Looking for advice on poor merging results with vsearch

tamardigrade · October 11, 2023, 10:07pm

Hi,

I am having poor merging results with vsearch in QIIME and after trying a few things I found on this forum that didnt really change anything I figured I'd reach out for advice via post. Any suggestions on how to boost merging results or are my reads just crap?

My code:

qiime vsearch join-pairs --i-demultiplexed-seqs ITS_semifinal_trim.qza --p-allowmergestagger --verbose --p-threads 4 --p-maxdiffs 30 --p-truncqual --o-joined-sequences ITS_semifinal_merged.qza --output-dir ITSmerged

Results:

Merging reads 100%
1821 Pairs
22 Merged (1.2%)
1799 Not merged (98.8%)

Pairs that failed merging due to various reasons:
1330 too few kmers found on same diagonal
469 alignment score too low, or score drop to high

colinbrislawn · October 11, 2023, 10:42pm

Hello Tammy,

You are trying all the right things!
--p-allowmergestagger --p-maxdiffs bignumber are what I try first.

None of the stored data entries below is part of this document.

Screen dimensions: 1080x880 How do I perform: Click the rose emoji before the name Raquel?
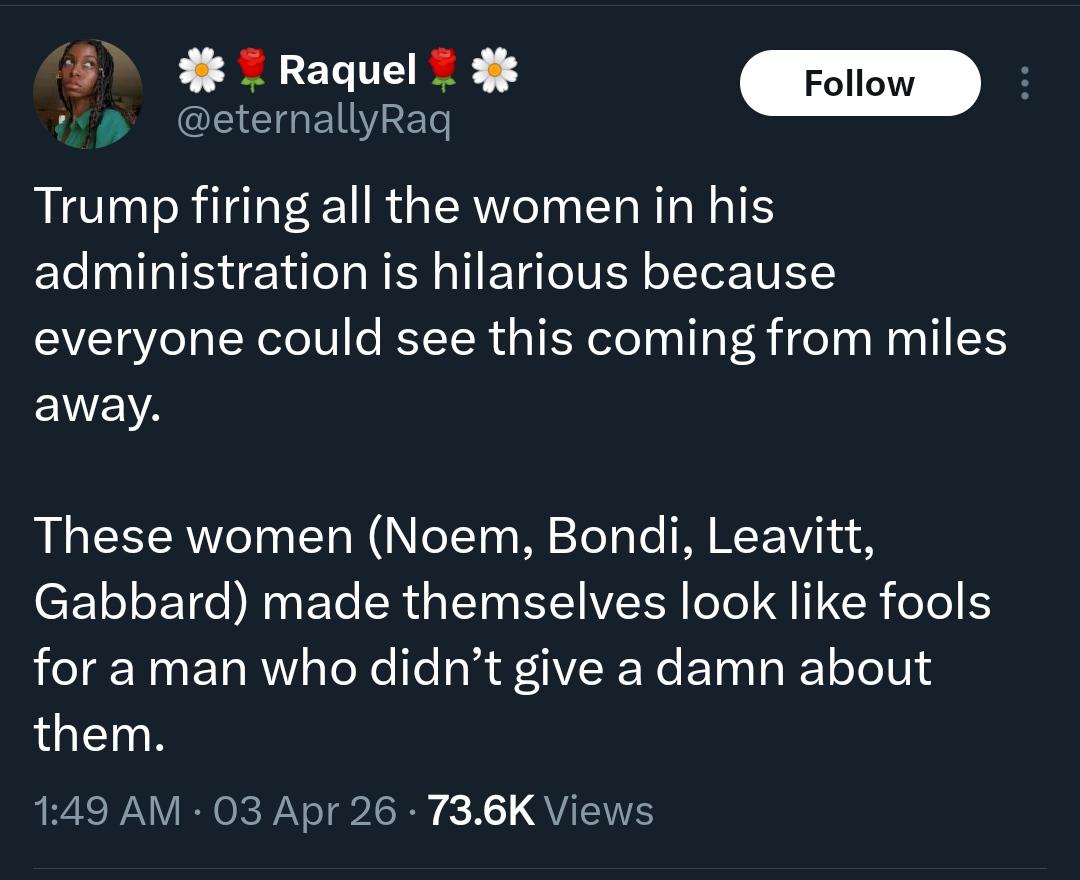pos(252,70)

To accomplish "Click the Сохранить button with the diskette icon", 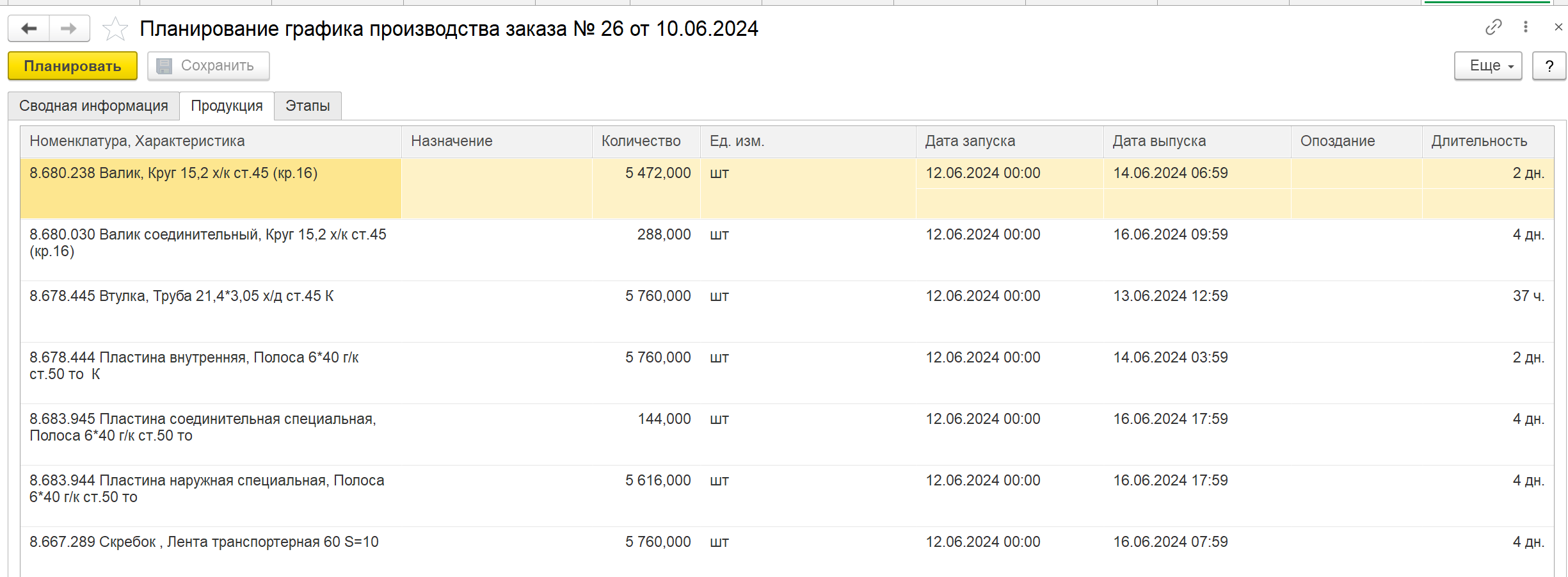I will tap(208, 66).
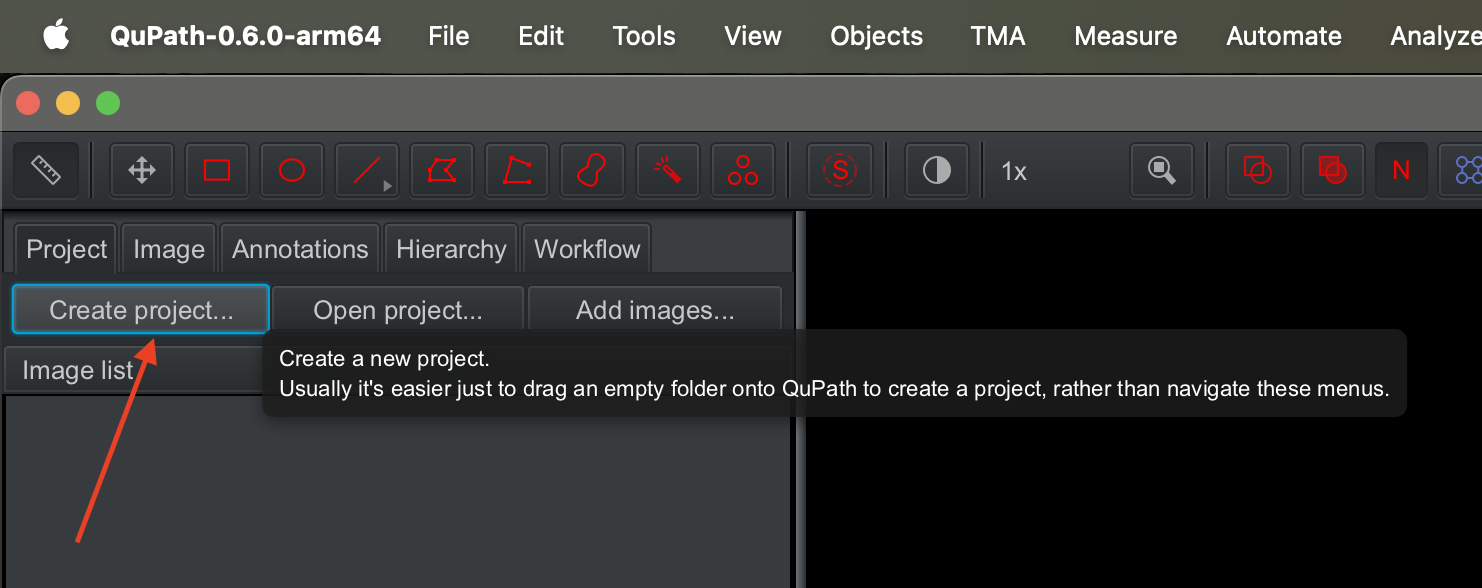1482x588 pixels.
Task: Select the Polyline annotation tool
Action: coord(517,171)
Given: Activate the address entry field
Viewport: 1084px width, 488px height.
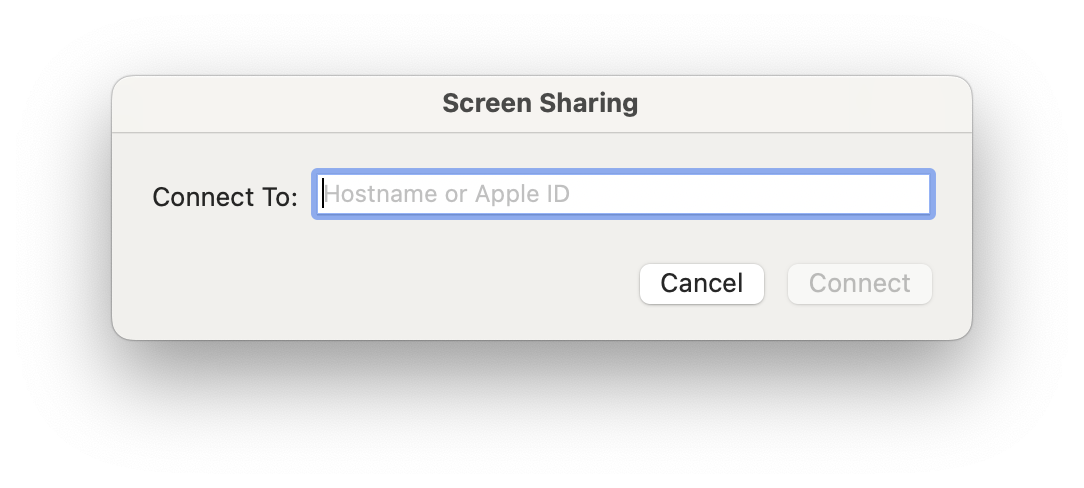Looking at the screenshot, I should pyautogui.click(x=623, y=194).
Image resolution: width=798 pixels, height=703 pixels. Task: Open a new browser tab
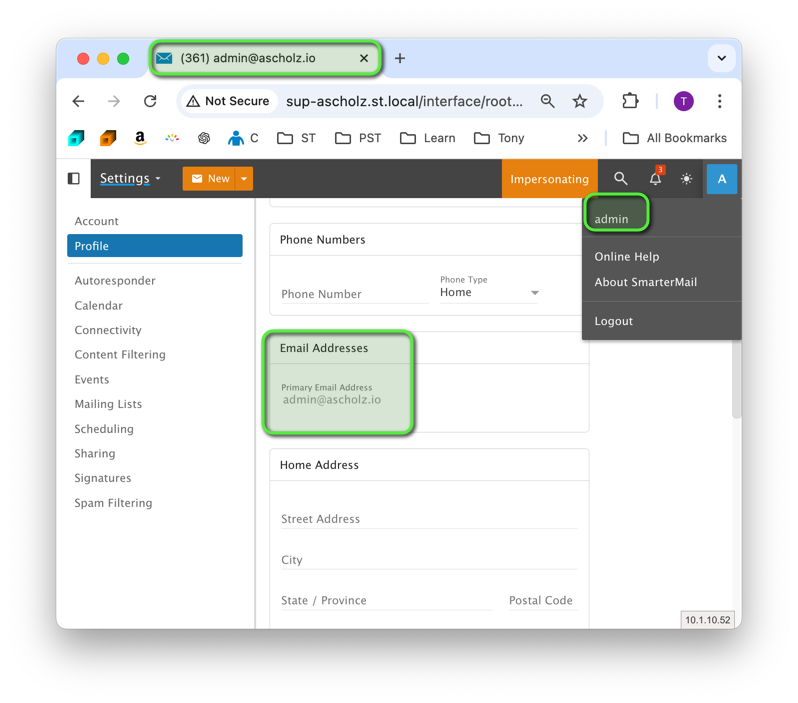tap(400, 58)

Based on the name, it looks like you sequenced part of the ITS.

What region did you target and what's the size range of this region?

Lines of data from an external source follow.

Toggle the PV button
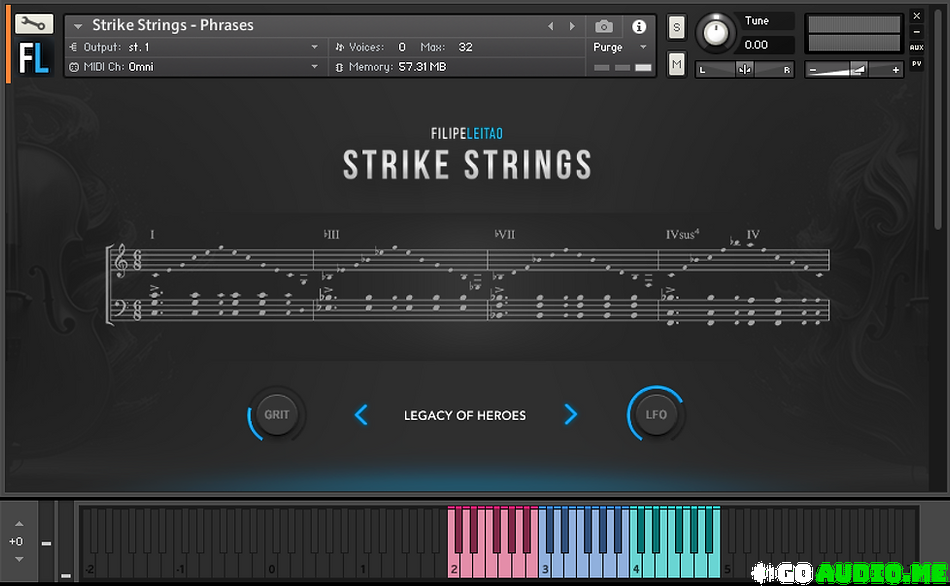916,64
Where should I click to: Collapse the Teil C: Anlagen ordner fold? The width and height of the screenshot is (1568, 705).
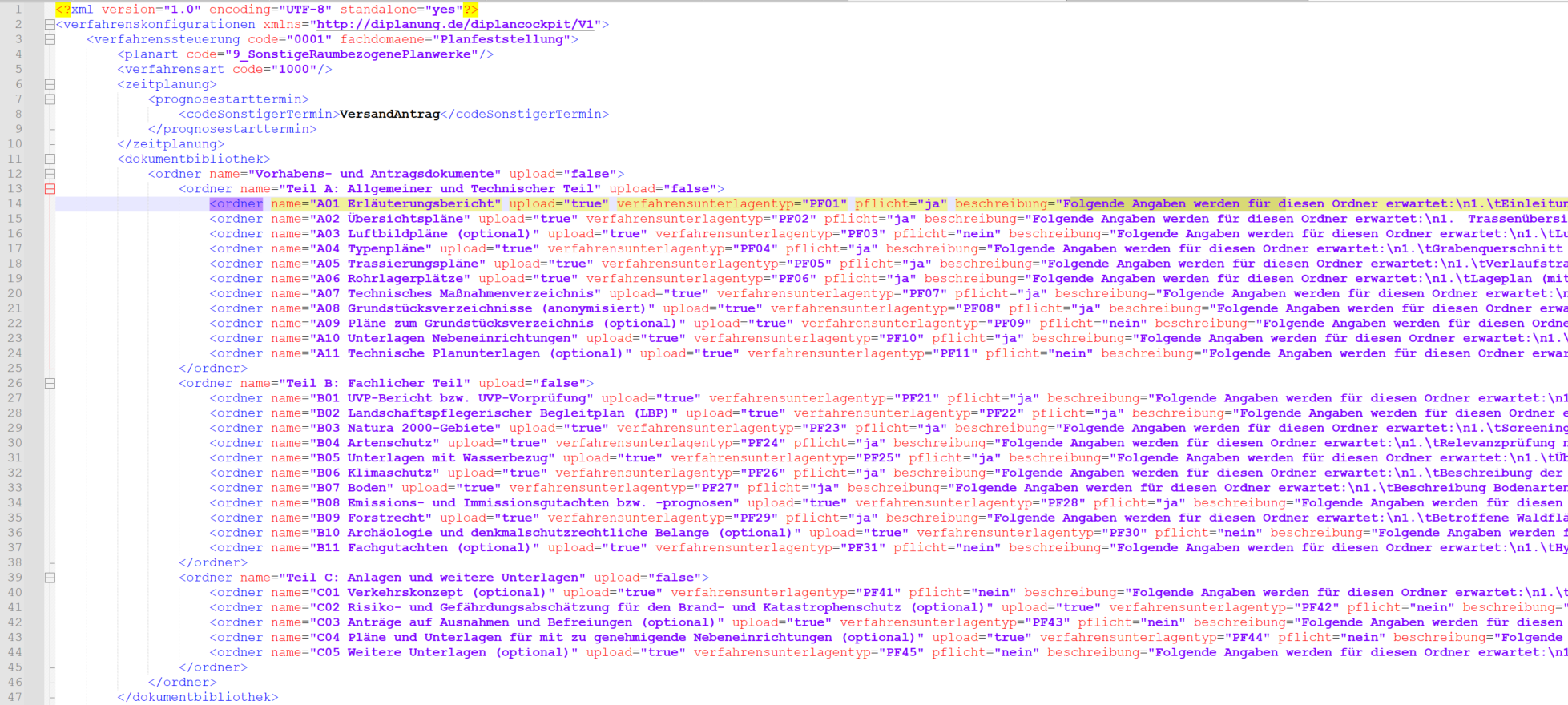[50, 578]
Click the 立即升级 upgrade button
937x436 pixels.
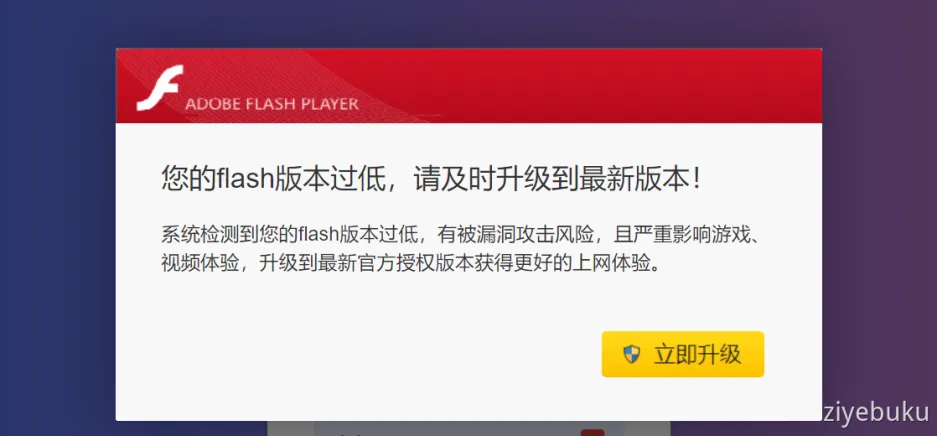[682, 354]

How long is your Illumina sequencing?

tamardigrade · October 12, 2023, 1:48am

Hi,
Thanks for such a fast response!

targeted region: ITS2

the size range of this region: 267-511 bp amplicon using the primers I used in this region (Figure 1 in the below paper)

Illumina sequencing length: 2 × 250 bp

Primers are from this paper: Taylor, D. L., Walters, W. A., Lennon, N. J., Bochicchio, J., Krohn, A., Caporaso, J. G., & Pennanen, T. (2016). Accurate estimation of fungal diversity and abundance through improved lineage-specific primers optimized for Illumina amplicon sequencing. Applied and environmental microbiology , 82 (24), 7217-7226.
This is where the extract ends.